WWE has had very disappointing Tag Team Champions in the past.

 

WWE currently has two sets of Tag Team Championships, which is not new to the promotion, as it has had a pair of tag titles for many years during the original brand split. Right now there are multiple teams that are all cohesive units and share a common bond with each other.

In the past, that wasn’t such the case. Or, when it was the case, the teams were just, well, bad. 

Sometimes WWE just didn’t have the manpower on the rosters to create enough tag teams for two separate sets of titles. Sometimes the creative team was just plain lazy and didn’t try to make the tag teams any good, and just had the belts for the sake of having them. And it showed, based on some of the teams on this list.

Here’s a look at 7 teams that never should have won tag team gold in WWE. 

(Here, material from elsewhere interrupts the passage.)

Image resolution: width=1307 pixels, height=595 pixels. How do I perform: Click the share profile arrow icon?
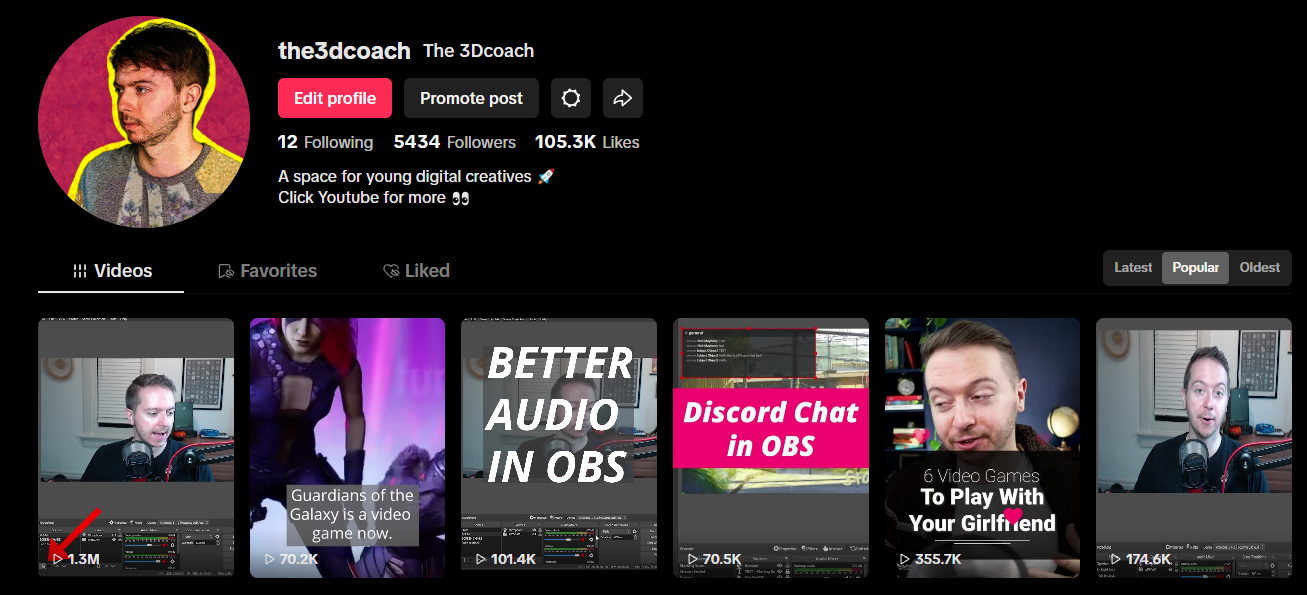(x=623, y=98)
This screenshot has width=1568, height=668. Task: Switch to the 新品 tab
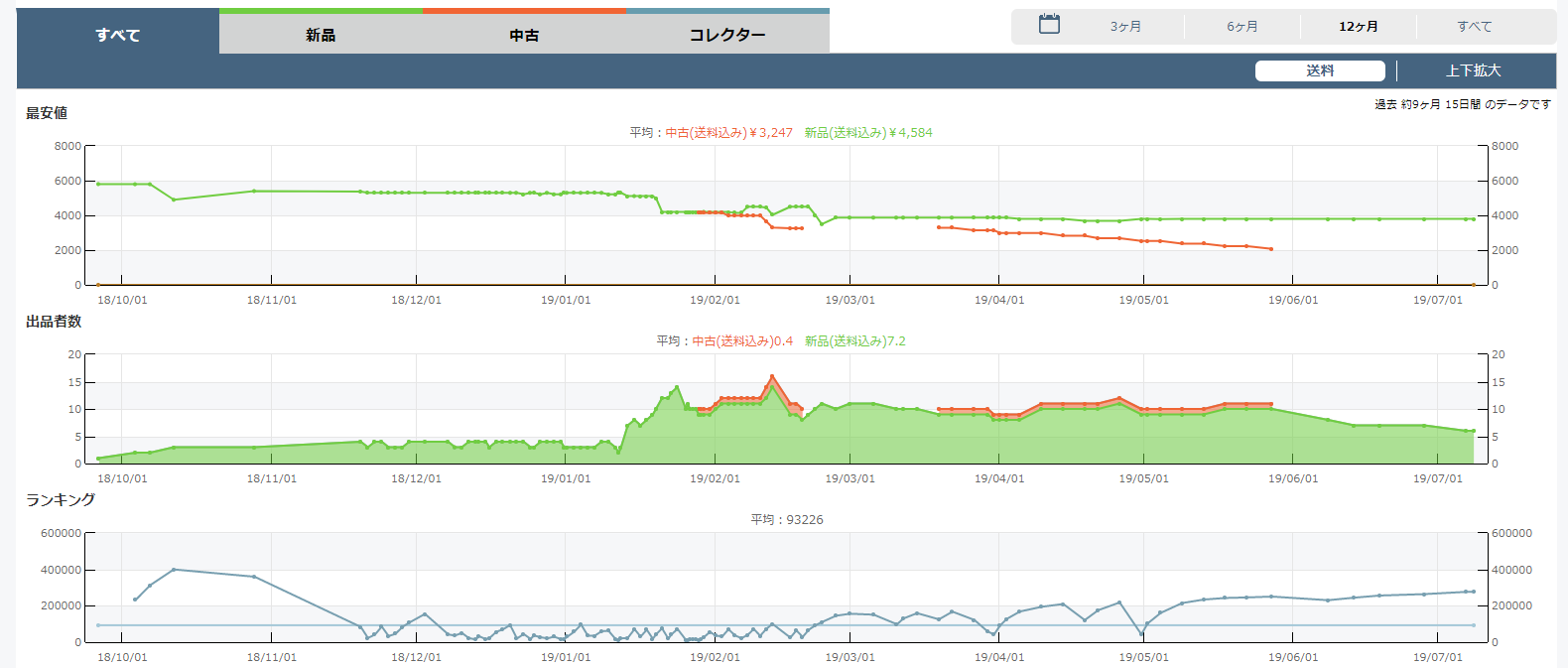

#7 Kenzo Suzuki and Rene Dupree

This was quite an odd couple.

A tag team that lasted a short stint in 2004, SmackDown’s Rene Dupree and Kenzo Suzuki had less-than-successful singles runs. Suzuki, in fact, was such a disappointment that he was moved from a possible main event role due to his increasingly poor performances in the ring.

The two men actually made for a somewhat charming team, but they were clunky and inexperienced in the ring and had some very poor matches. A youthful Frenchman and a formerly evil, but now just silly and clumsy Japanese man meet in a bar. They form a tag team.

That’s not much of a joke, and they weren’t much of a team. They actually held the tag titles on SmackDown for three months before losing them to the equally short-lived SmackDown team of Rob Van Dam and Rey Mysterio.